Terence in Thought Bling Shuffle Mode and the Problem of Surreality Fatigue—A Sort of Review of The Terence McKenna Omnibus 2012

I feel like a bit of an asshole giving a negative review of The Terence McKenna Omnibus 2012 when its creators went to well-intentioned, laborious lengths to put together a collection of McKenna video excerpts without being paid a single red cent for their efforts. I would have graciously kept my negative assessment of the result to myself except that I was asked to review this. Parts of it are cleverly done. It would probably be cool to have it on in the background at a party in someone’s industrial-looking loft where old couches and excess bong hits were exerting a gravitational pull toward the passive absorption of McKenna thought bling in shuffle mode with video effects. To actually review something like this, however, becomes meaningful only when we see it as yet another representative of what I call surrealism fatigue—a mediocre aesthetic that has come to be ubiquitous and increasingly clichéd and boring.

Before I get into the problem of surrealism fatigue, a quick note about the McKenna content presented in the Omnibus. There is a lot of emphasis on Terence’s discredited Time Wave 2000 software and theory. It seems like the compilers were not even aware that they were embarrassing Terence by emphasizing Time Wave and especially during 2012, the year of its probable complete disconfirmation.  Terence was already being embarrassed by Time Wave in the spring of 1996 when it predicted this huge descent into novelty that didn’t happen. I talked to Terence about the flaws in Time Wave in the late spring of 1996 and wrote about that here: A Mutant Convergence—How John Major Jenkins, Jonathan Zap and Terence McKenna Met During a Weekend of High Strangeness in 1996.

The Omnibus actually includes an excerpt where Terence describes Time Wave as “my greatest trick.” Unfortunately, it was the greatest trick that Terence played on himself. Terence, like many other esoteric researchers, did not sufficiently recognize the trickster aspect of the unconscious. He did not realize that following the mushroom goddess speaking in his head was not necessarily more reliable than someone following the voice of Jesus or Yahweh speaking in their head. I write about this classic pitfall, and Terence’s relationship to 2012 here: Carnival 2012—A Psychological Study of the 2012 Phenomenon and the 22 Classic Pitfalls and Blind Spots of Esoteric Research. The ideas underlying the false specifics of the Time Wave theory (seasons of time where habit and novelty fluctuate) were important and brilliant, but to show Terence expounding about the Time Wave software is like someone posting online a photo you hoped was lost forever of you dressed up in 1970s disco attire. They are embarrassing the man, and not even aware that they are highlighting an embarrassment. Terence’s image has probably taken enough hits in 2012 and I tried to put those in perspective here: On the Disillusioning Revelations about Terence McKenna. I have also written much about why we should continue to think of Terence as a visionary genius and devote considerable space to his crucial ideas in my recent book, Crossing the Event Horizon—Human Metamorphosis and the Singularity Archetype.

* **Data for analysis**:
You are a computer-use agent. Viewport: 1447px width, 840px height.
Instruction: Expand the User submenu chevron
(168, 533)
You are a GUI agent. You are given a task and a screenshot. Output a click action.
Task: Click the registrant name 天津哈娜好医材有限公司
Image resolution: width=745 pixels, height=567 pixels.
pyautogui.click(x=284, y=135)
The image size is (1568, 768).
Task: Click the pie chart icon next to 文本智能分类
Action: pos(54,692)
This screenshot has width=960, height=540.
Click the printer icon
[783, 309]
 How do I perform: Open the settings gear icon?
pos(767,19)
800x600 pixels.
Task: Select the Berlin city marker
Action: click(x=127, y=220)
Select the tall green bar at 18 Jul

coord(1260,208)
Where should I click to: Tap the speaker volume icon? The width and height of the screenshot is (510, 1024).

* **Task to complete**: Update the review from "Before I get" down to "Strangeness in 1996.", changing each "Time Wave" to "TimeWave". Nothing in the records is needed for this.

* **Finished exercise**:
Before I get into the problem of surrealism fatigue, a quick note about the McKenna content presented in the Omnibus. There is a lot of emphasis on Terence’s discredited TimeWave 2000 software and theory. It seems like the compilers were not even aware that they were embarrassing Terence by emphasizing TimeWave and especially during 2012, the year of its probable complete disconfirmation.  Terence was already being embarrassed by TimeWave in the spring of 1996 when it predicted this huge descent into novelty that didn’t happen. I talked to Terence about the flaws in TimeWave in the late spring of 1996 and wrote about that here: A Mutant Convergence—How John Major Jenkins, Jonathan Zap and Terence McKenna Met During a Weekend of High Strangeness in 1996.